Posted on: March 23rd, 2014 by Pete Agur

World Aircraft Sales February 2014Safety starts with the CEO.  When it comes to passenger safety, that rule still applies.

Business Aviation has become the safest mode of air travel.  Flight departments operating professionally flown turbine-powered business aircraft are measurably safer than the major airlines.  And in the rare occasion when an untoward event does happen, 80% of the time there are no fatalities.  With that kind of success, complacency is a very real threat.  As a Board Member, it is your responsibility to assure the safety bar continues to move higher.  This is especially important considering how critical your key passengers are to the future of the company.

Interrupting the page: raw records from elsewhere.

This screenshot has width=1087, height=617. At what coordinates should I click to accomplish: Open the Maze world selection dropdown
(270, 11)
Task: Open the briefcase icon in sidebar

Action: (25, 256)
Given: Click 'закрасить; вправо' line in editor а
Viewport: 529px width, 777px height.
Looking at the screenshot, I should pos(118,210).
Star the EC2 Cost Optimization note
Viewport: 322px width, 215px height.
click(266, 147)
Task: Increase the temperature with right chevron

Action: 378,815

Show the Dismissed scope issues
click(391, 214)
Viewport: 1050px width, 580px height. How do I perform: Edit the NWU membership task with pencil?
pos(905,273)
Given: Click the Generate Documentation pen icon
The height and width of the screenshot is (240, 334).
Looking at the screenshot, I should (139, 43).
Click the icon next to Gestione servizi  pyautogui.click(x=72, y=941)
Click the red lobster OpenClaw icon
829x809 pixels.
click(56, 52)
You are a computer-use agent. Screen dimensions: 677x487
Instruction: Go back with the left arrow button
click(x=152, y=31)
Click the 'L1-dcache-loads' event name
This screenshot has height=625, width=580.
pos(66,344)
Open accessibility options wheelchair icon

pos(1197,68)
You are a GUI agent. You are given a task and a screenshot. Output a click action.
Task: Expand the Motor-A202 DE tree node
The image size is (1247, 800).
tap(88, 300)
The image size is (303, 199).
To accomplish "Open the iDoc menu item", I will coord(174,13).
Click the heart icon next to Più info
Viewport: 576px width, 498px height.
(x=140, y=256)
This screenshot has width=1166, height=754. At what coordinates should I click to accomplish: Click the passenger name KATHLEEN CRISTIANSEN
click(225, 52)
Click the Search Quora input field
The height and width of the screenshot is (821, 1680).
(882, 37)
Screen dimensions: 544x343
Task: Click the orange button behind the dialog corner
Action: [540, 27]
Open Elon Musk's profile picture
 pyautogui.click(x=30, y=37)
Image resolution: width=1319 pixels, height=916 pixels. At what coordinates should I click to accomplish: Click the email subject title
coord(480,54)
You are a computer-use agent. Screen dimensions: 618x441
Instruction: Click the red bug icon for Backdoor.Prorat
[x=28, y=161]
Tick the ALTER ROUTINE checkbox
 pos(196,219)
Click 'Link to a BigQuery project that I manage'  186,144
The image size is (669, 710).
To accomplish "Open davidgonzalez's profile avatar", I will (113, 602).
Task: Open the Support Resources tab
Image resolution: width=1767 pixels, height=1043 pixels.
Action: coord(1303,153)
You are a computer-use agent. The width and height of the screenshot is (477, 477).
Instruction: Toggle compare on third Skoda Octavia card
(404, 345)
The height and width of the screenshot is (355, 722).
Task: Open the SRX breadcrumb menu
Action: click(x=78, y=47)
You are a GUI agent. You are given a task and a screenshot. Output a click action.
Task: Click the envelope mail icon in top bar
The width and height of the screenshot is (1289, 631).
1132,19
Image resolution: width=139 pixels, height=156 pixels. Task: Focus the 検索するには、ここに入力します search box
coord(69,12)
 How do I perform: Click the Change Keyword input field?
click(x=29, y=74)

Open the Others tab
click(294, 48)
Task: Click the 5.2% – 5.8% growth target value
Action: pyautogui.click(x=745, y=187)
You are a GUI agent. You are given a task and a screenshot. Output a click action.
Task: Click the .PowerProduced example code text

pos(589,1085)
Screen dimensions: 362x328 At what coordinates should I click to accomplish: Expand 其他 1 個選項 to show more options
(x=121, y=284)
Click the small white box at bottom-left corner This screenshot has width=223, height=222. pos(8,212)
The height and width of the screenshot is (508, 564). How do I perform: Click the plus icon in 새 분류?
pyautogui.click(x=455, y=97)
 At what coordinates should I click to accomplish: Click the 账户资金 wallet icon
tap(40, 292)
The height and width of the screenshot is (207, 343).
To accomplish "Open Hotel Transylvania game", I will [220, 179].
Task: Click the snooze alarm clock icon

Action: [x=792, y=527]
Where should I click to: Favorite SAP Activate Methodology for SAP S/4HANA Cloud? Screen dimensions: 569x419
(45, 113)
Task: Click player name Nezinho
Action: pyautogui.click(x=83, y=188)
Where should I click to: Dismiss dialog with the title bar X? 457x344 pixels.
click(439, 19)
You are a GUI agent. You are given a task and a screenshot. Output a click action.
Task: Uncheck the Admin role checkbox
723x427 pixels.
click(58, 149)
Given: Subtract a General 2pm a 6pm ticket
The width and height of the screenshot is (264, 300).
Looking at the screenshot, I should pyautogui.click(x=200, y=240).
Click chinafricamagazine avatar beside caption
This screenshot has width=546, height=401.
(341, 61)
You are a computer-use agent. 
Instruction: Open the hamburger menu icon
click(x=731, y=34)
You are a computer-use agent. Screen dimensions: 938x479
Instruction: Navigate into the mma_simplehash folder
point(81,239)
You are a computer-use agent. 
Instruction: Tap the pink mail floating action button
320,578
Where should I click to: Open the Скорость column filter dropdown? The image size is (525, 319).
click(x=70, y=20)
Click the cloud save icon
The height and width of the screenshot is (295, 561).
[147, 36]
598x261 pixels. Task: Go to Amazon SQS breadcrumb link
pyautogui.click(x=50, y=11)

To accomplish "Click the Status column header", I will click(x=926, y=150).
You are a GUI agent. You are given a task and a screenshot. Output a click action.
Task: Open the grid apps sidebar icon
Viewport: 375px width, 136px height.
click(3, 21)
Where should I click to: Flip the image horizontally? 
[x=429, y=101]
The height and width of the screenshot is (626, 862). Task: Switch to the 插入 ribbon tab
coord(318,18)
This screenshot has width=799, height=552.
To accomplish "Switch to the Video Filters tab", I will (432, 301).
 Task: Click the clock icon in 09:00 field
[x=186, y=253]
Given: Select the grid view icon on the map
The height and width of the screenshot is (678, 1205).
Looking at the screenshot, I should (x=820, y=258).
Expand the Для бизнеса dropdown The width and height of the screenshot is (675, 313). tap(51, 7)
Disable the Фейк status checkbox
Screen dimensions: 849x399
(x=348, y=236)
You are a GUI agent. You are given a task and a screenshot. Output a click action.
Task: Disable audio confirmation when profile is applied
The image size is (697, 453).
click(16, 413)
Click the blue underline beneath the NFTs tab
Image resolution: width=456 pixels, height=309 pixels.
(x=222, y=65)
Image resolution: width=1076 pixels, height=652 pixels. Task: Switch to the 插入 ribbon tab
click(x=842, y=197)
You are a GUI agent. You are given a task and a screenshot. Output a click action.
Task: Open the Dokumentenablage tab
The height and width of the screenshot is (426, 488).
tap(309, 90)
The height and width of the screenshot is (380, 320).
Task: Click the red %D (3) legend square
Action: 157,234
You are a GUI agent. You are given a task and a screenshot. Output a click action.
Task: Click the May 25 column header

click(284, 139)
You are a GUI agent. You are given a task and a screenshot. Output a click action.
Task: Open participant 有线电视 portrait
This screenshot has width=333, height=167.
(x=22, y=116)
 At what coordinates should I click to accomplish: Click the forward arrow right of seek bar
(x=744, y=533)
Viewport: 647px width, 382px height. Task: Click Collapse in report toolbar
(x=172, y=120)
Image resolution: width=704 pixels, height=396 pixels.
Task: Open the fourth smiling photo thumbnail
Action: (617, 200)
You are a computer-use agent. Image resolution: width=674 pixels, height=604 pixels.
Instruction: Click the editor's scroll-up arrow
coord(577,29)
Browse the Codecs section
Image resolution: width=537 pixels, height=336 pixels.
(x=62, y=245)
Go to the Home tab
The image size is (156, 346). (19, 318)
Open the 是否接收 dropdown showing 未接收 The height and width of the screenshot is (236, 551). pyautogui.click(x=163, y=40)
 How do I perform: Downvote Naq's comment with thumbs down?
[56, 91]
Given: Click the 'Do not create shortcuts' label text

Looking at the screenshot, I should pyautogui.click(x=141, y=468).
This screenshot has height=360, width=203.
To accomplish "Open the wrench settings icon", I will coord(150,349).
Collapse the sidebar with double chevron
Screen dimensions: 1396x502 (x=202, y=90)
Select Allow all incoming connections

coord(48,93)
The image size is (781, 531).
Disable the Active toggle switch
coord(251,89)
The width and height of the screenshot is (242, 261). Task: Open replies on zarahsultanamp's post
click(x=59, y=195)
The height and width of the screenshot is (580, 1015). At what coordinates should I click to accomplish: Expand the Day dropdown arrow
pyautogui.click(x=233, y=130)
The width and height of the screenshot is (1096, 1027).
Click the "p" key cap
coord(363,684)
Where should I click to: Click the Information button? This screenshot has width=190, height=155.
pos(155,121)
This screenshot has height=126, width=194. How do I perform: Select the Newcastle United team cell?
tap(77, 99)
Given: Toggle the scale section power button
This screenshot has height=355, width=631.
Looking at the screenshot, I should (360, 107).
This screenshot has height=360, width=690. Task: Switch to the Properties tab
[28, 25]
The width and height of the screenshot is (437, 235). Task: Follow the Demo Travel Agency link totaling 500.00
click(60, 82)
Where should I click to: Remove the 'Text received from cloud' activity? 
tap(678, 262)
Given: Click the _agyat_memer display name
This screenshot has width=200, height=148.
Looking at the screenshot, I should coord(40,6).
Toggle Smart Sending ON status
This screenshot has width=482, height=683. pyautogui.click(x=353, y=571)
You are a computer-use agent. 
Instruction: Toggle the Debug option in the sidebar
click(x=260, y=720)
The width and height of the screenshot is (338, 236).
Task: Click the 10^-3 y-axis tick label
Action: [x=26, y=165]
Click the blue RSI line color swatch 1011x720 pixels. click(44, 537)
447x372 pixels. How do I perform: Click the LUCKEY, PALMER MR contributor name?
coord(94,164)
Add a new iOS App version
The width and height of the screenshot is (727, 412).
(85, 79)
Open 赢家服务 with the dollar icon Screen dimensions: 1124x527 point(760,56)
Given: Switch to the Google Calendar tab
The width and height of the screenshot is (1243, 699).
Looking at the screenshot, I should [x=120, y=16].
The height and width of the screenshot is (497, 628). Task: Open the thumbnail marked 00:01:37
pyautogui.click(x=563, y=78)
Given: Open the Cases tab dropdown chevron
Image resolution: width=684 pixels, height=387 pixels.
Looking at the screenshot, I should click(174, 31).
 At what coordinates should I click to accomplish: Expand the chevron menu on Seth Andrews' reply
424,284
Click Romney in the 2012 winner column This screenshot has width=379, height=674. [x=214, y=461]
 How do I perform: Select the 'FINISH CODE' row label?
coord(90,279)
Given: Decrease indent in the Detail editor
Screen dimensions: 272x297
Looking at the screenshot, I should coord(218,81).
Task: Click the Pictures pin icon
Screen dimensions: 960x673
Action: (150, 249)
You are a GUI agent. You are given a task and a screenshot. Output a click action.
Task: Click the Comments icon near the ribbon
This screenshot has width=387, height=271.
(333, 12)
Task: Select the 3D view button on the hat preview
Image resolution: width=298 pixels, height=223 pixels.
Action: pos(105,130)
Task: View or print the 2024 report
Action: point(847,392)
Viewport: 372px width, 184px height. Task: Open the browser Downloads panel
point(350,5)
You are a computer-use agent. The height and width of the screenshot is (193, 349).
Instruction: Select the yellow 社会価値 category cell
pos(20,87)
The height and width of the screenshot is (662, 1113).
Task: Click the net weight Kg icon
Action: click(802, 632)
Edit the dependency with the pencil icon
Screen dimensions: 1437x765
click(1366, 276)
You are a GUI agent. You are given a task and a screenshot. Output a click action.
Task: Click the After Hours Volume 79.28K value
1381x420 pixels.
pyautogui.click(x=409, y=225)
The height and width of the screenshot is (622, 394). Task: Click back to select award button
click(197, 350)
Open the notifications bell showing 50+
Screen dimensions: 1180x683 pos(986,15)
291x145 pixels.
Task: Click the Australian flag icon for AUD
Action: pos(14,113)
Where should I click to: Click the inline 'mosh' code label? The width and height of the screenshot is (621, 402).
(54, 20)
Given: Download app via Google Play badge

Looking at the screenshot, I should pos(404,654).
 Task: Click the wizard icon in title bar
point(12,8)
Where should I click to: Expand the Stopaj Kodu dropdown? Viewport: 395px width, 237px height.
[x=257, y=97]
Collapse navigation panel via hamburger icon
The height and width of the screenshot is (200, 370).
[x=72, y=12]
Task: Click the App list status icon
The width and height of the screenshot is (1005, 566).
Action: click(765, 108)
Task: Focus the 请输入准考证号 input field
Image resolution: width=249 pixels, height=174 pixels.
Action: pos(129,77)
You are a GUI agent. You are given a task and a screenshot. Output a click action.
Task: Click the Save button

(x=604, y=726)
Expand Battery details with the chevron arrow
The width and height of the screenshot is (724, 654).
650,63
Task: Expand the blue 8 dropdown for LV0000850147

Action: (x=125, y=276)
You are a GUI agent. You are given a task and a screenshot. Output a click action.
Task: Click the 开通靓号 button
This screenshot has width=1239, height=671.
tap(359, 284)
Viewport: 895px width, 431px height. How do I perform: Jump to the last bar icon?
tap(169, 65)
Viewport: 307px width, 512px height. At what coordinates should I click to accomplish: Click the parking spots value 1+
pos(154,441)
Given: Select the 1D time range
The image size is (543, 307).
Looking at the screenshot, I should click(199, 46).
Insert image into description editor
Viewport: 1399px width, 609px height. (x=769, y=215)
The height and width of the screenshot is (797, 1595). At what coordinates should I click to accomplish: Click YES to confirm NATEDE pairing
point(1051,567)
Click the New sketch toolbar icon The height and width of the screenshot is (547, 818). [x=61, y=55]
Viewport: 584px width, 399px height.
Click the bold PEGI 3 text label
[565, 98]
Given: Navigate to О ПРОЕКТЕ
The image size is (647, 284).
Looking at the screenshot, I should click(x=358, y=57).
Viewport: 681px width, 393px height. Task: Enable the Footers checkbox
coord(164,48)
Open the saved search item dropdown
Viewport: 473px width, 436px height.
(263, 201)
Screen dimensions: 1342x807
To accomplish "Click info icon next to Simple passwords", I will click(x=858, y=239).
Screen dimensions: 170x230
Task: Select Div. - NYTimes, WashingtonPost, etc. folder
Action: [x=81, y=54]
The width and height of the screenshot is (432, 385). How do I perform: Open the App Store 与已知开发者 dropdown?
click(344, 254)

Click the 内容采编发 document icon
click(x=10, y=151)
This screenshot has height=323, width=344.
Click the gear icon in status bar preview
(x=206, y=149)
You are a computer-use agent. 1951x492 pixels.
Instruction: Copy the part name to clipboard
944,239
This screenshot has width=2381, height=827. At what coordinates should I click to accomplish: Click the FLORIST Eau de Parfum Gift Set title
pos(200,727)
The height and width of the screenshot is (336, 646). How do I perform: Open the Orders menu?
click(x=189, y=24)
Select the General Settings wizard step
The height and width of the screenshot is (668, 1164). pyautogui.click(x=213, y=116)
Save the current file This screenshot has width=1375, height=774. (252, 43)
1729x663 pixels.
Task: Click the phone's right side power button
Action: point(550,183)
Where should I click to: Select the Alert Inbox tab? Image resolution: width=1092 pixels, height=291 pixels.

Yet key passengers often send an abundance of mixed messages about safety.  Some of the messages are verbal, but most are behavioral.  It is the old “Do as I say, not as I do” approach to leadership.  The result is lowered safety standards, because your aviation professionals may find it difficult to ignore the requests of important passengers.  That situation is an unacceptable and unnecessary risk to the business… and that is why there should be no gap between what you say and what you do when it comes to aviation safety.

 Here is a simple three step process for assuring that Passenger Safety is at Best Practices levels, or higher.


1.      Training – Cabin Safety Training & Briefings

Most passengers have never received comprehensive Cabin Safety training, regardless of how often they fly on the company aircraft.  Even if you have a Cabin Safety Attendant (i.e., flight attendant) on board, it is critical that your passengers be thoroughly knowledgeable on a variety of equipment, systems and procedures.  For instance, one CEO accidently started a fire in the back of the company jet.  Another major company lost two executives because they had rejected instruction on emergency exit procedures.  A few hours of training is a small price to pay to mitigate such risks.

 Implementation of training starts at the top.  The chairman of one Fortune 500 company has a policy that any newly authorized passenger has 60 days in which to go through a two-hour passenger safety program conducted by knowledgeable professionals.  After sixty days, executives must ride on the airlines until the cabin safety session is completed.  Instead of begrudging the effort, young executives describe the experience as a special achievement, which is true.  They are now prepared to help themselves and others in the case of an emergency.

For recurrent training on cabin safety, require your flight crews to conduct periodic (monthly?) in-person pre-departure briefings that also serve as refresher sessions for cabin safety systems and equipment.

2.      Cabin Safety Discipline

The airlines’ cabin discipline (seatbacks upright, tables, briefcases and computers stowed, etc.) is driven by FAA regulations.  Business Aviation has far fewer FAA directives.  Yet, the cabin discipline in your business aircraft needs to follow common sense practices and the collective risk tolerance of your company, crews and passengers.  You, as Board Members, set the standard with a “Statement of Safety Vision.”  For instance, I often hear corporate leaders declare their aviation services should be at least as safe as the major US airlines.  That guidance is sufficient for your aviation services staff to implement specific standards and practices to achieve that desired outcome.

Without regulatory guidance, many business aircraft passengers assume the airline rules need not apply.  But most of those rules are in place for excellent reasons.  For instance, having all gear, computers and briefcases securely stowed during the taxi, takeoff and arrival phases of flight is crucial.  The highest risk period, start to finish, is during taxi, takeoff and arrival.  Computers and briefcases can become deadly missiles in the back of an aircraft during an off-runway excursion that otherwise would be survivable.  Additionally, every year a number of flight attendants and passengers are seriously injured when they are tossed about by sudden encounters with severe turbulence.  A snug seatbelt at all times is an easy precaution against a bad bang on the head, or worse.

3.      Cabin Authority

Who enforces cabin standards and practices?  It is true that the FAA anoints the Captain with ultimate responsibility and authority.  But the FAA does not sign the flight crew’s check.  Even so, it is rare for a top executive to challenge the authority of a flight crew member.  However, it is far more common for a young executive to have an inappropriate sense of self-worth and authority that can lead to tense face-offs when it comes to enforcing cabin discipline.

 Do not put your flight crews in the awkward position of trying to correct passengers, unless you have fully empowered them to do so.  Most Business Aviation use policies include a statement of crew authority.  The best policies, however, take it to the next level by also making it clear that any challenge of a crew member’s instructions will be rewarded with airline tickets (i.e., loss of access to the company aircraft).

 In the end, you, The Board, must establish deliberate policies and practices, backed by your authority.  In doing so, you have stated clearly and unequivocally that, when it comes to passenger safety, there is no gap between your mouth and movement.  Leading by example always is effective, especially when riding on the company aircraft.